Text passage
%%

Joy Ladin began her Tuesday evening discussion by introducing a poem she wrote prior to her gender transition called “The Soul Wakes Up on the Wrong Side of the Bed.”
“It’s a poem that I wrote during the long period of time when I was in the closet, which, for me, meant living and writing as a man that I knew I wasn’t,” Ladin said. “You’re trying to write poems that are true and express feeling, but don’t give away who you really are.”
Ladin, a professor of English at Yeshiva University, became the first openly transgender professor at an Orthodox Jewish university in 2008. She spoke at a Zoom event hosted by Pitt’s Center for Creativity for “In Our Own Write,” a Pitt LGBTQ+ creative writing course for people over 50. Ladin read a selection of her poems and offered wisdom on writing and religion in a Q&A.
While discussing her “Transmigration” collection, which she wrote in the midst of her transition, Ladin said those years were marred by anguish and grief — but she survived and persevered.
“Many of the poems in this book were written like, ‘Well, I could kill myself now, or I could write a poem,’ and so I wrote a lot of poems,” Ladin said. “There was this part of me that refused to die during the long years that I wasn’t living as myself — and when I started living it… I wanted to hear what it was saying to me.”
While discussing her poem “Unmourning,” she compared the whirlwind of emotions to the experience of her friend Steven Greenberg, the first openly gay Orthodox Jewish rabbi. As a young man, Greenberg received an HIV diagnosis that he perceived as a “death sentence,” but as treatments evolved, he found it difficult to change his mindset.
“He mourned all these different aspects of his life, each one, one at a time, and then when the drugs came and he started to get better, he couldn’t flick a switch and suddenly be alive. He said he had to ‘unmourn’ all of the things he had mourned and let go of,” Ladin said. “It resonated with me… there had been so many losses, and now I had to ‘unmourn’ to be alive.”
Despite this pain, Ladin said, writers should be motivated by the joy of writing.
“When you’re just starting to write something, try to feel as happy as a three-year-old finger painting,” Ladin said. “It’s that delight in the act of creation — that’s what I think keeps us going as writers.”
Ladin said she had a profound relationship with Judaism growing up as the only devoutly religious member of her household. It grew to be an important presence in her life and work.

%%

Extracted records

%%

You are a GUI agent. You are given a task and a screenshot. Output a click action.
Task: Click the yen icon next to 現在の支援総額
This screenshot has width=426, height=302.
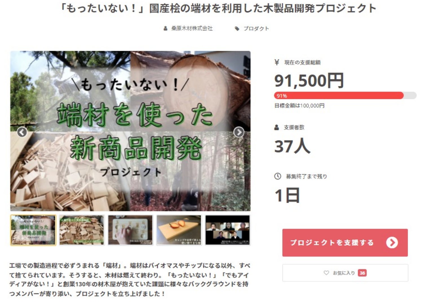tap(277, 62)
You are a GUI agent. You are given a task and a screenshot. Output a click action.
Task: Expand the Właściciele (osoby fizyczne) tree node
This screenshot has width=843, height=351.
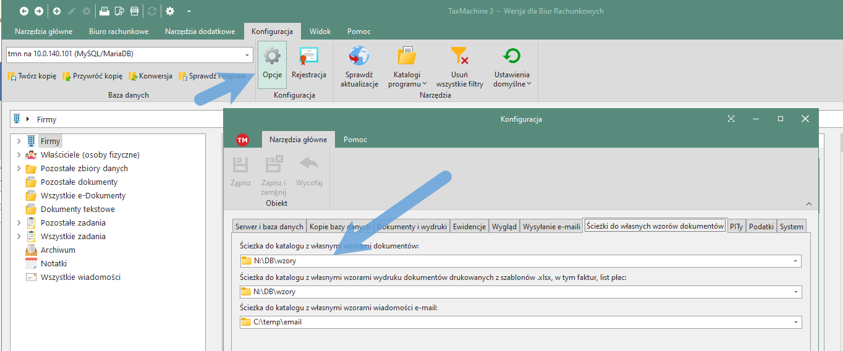(19, 155)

%%

Action item
Do these statements agree with the article about Joy Ladin above? For each, answer yes or no and quote the words of the article that decide it.
(a) Ladin became the first openly transgender professor at an Orthodox Jewish university in 2008.
(b) Ladin wrote "The Soul Wakes Up on the Wrong Side of the Bed" after her gender transition.
(c) Ladin was one of several devoutly religious members of her household.

Task result
(a) Yes: "became the first openly transgender professor at an Orthodox Jewish university in 2008"
(b) No: "a poem she wrote prior to her gender transition"
(c) No: "the only devoutly religious member of her household"